Through the pledges, which serve as a vehicle for implementing the CRRF in the country, Ethiopia seeks to: expand its Out-of-Camp policy (OCP); provide work permits to refugees; increase enrolment in primary, secondary and tertiary education; provide access to irrigable land for crop cultivation; facilitate local integration in instances of protracted displacement; earmark a percentage of jobs within industrial parks to refugees; and provide access to vital events documentation to facilitate increased access to basic and essential social services. The new Refugee Proclamation enables refugees to become more independent, better protected and have greater access to local solutions. Fulfilling these considerable and measurable government commitments to further its duty of care to refugees, relative to its existing national resource constraints, will inevitably be based on the scale-up of equitable responsibility-sharing between UN Member States.

Grounded in the spirit of the Global Compact on Refugees and contributing to the ten-year National Comprehensive Refugee Response Strategy, which seeks to ensure the self-reliance and resilience of refugees and host communities; and to prepare refugees for durable solutions by supporting their socio-economic integration and a phased transition out of the current camp-based model of assistance, the Ethiopia Country Refugee Response Plan outlines the collective response of 57 humanitarian and development partners over the next two years in support of all registered refugee population groups in the country. The Plan aims to ensure the increased coherence and alignment of all planned interventions supporting refugees against a common set of sectorial objectives and performance targets, to improve coordination and further timely and effective protection and solutions.
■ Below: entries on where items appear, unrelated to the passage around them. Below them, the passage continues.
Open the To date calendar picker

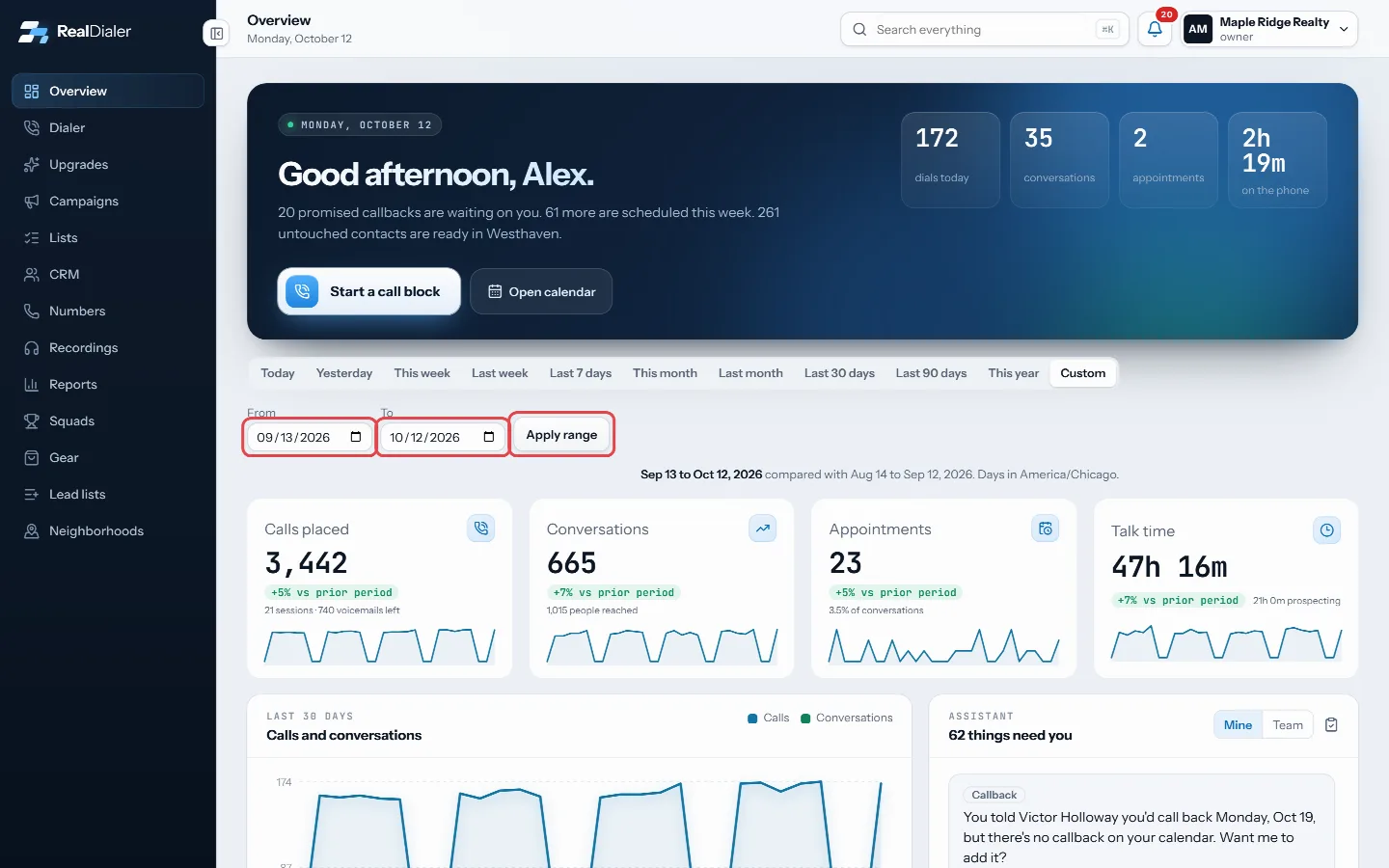tap(489, 437)
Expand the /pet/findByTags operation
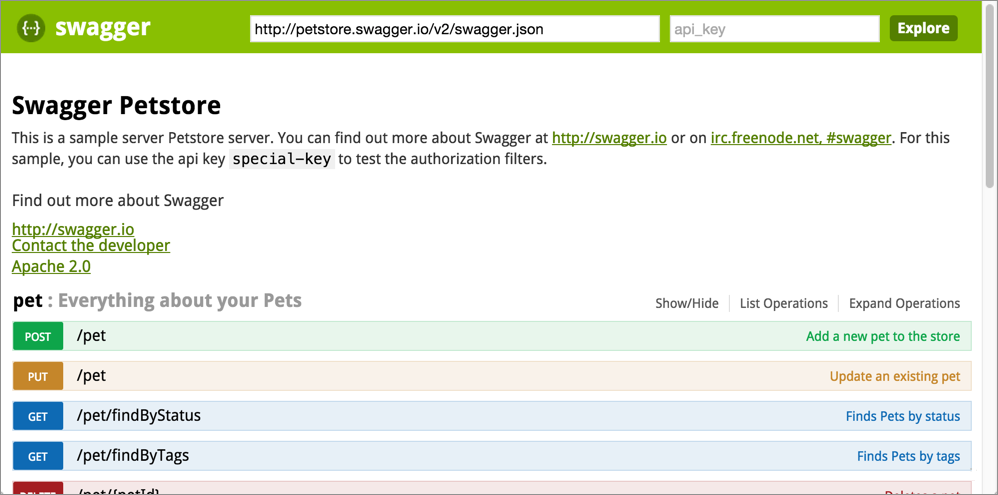 coord(132,456)
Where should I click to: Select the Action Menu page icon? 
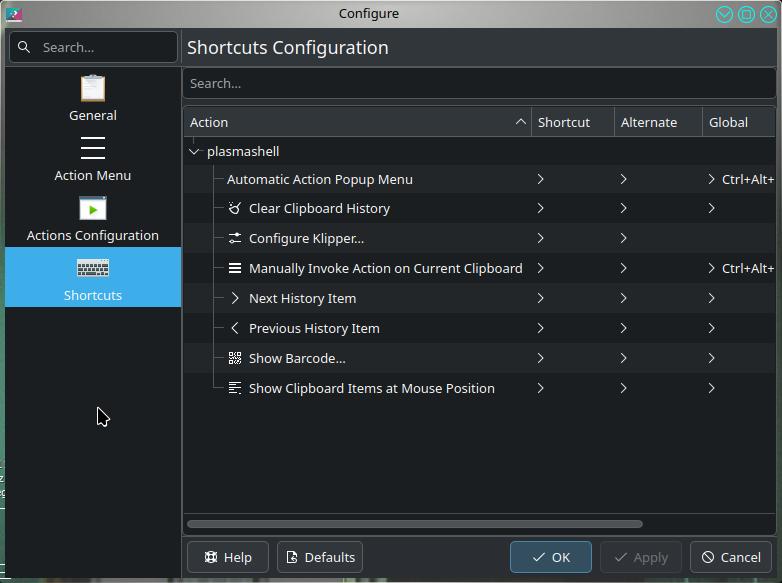[93, 148]
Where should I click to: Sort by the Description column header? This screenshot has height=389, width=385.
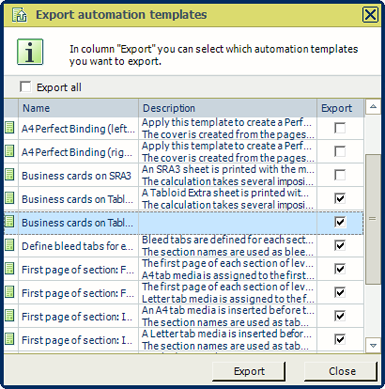[x=227, y=108]
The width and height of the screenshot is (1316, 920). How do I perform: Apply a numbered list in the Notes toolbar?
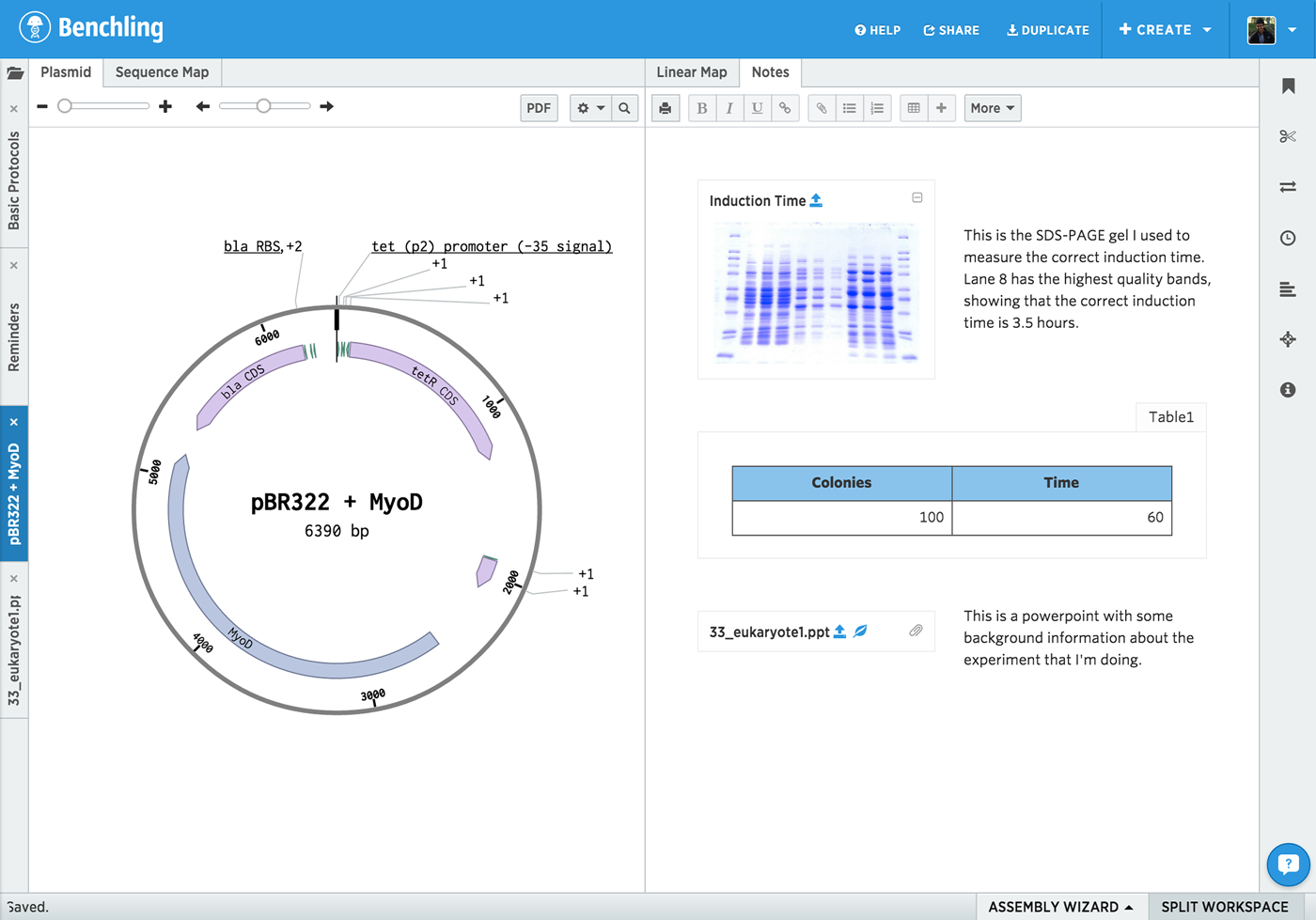coord(877,107)
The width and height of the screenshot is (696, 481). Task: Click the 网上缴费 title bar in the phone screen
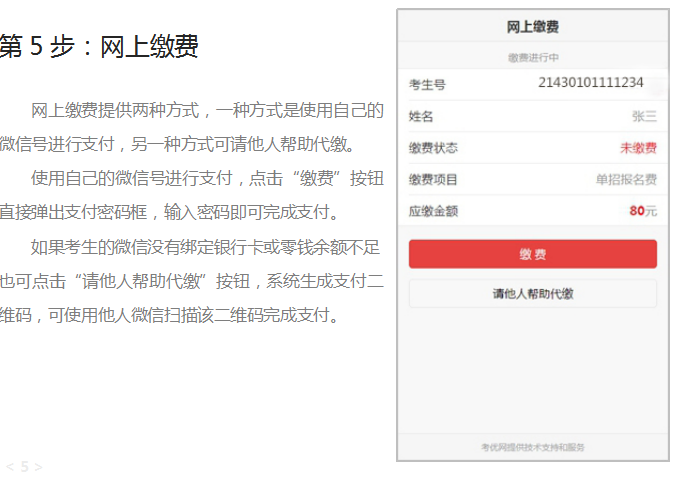pos(532,27)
It is projected that Ethiopia will host 751,449 refugees by the end of 2020, mainly from South Sudan (305,822), Somalia (219,926), Eritrea (137,182) and Sudan (63,260). Within a global climate of limited humanitarian and development financing that has led to critical shortfalls in food assistance limited opportunities for third-country resettlement, together with only modest support to youth and a growing population of unaccompanied and separated children, bold commitments by the international community and the expansion of new multi-year financing models - for essential humanitarian services and a sustainable solutions-based response - will be needed over the next two years to harness the transformational agenda of the Global Compact on Refugees.